[[ Raw data, beginning ]]
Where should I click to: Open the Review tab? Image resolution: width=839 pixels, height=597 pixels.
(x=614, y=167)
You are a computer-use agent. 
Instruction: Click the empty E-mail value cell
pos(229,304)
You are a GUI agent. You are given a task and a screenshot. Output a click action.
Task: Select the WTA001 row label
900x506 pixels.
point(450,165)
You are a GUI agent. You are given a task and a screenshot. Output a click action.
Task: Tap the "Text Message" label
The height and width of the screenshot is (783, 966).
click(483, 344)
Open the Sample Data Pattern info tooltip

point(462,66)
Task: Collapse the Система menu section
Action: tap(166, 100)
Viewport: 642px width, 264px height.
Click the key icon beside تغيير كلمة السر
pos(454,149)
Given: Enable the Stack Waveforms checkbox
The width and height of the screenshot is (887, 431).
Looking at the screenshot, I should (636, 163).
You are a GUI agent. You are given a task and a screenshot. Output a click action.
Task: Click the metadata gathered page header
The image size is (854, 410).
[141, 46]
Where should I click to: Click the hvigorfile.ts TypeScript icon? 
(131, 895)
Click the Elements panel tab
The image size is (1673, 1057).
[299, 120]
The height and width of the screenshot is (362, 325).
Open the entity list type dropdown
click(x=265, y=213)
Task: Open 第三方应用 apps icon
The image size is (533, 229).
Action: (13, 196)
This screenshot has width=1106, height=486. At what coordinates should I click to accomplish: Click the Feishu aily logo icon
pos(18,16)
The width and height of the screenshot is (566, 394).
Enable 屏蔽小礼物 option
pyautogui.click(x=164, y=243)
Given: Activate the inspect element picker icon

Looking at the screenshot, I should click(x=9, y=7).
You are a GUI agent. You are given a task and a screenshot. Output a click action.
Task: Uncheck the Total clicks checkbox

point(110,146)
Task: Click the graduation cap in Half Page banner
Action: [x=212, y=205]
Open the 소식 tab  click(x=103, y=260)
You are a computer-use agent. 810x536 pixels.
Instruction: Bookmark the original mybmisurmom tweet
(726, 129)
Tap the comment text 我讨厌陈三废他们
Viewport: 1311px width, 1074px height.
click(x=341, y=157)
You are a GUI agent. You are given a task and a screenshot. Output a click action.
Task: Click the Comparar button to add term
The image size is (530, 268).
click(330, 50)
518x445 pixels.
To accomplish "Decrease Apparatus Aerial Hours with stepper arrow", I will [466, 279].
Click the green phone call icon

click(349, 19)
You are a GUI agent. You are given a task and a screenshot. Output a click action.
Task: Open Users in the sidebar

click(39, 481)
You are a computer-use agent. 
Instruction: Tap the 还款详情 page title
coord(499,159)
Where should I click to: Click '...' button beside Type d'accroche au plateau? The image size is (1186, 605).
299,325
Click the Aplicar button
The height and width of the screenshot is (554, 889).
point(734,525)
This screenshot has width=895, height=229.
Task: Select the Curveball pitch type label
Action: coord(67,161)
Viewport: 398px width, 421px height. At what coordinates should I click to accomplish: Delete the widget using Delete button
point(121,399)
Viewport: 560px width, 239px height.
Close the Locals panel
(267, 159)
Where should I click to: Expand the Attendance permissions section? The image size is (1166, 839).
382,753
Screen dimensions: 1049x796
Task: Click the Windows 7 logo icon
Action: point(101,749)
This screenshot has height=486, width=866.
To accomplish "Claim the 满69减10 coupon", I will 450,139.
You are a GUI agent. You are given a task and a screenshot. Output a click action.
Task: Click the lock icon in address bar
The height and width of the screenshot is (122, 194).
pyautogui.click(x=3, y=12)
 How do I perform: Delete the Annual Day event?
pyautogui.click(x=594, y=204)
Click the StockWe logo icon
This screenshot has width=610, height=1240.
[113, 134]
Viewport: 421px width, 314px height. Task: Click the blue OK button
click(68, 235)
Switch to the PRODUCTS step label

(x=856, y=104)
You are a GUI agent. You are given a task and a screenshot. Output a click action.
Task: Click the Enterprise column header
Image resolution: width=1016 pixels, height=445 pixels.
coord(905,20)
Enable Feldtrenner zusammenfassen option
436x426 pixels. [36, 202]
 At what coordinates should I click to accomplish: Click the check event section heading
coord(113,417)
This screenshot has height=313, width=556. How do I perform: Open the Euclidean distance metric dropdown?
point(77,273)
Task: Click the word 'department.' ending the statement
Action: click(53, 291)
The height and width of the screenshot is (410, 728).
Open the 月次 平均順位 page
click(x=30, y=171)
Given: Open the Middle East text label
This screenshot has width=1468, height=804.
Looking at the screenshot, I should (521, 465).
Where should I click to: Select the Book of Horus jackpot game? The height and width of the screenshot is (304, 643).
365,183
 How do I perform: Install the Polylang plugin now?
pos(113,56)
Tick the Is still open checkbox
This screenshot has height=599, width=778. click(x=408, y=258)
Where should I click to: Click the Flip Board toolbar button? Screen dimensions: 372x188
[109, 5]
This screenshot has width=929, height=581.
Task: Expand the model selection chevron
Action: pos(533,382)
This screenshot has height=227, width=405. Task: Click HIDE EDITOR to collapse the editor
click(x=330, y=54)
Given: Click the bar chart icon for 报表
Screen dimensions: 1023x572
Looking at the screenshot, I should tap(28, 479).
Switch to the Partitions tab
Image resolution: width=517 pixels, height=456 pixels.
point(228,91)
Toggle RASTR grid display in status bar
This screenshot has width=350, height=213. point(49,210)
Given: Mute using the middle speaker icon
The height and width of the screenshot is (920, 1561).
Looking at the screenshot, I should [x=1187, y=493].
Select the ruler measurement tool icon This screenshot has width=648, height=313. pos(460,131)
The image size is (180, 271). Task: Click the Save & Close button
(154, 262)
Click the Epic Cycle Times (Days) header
[[ Raw data, end ]]
**What you have to do**
The answer must be a single number: the count of lines in the data that contain the word "header".

**Written reply**
3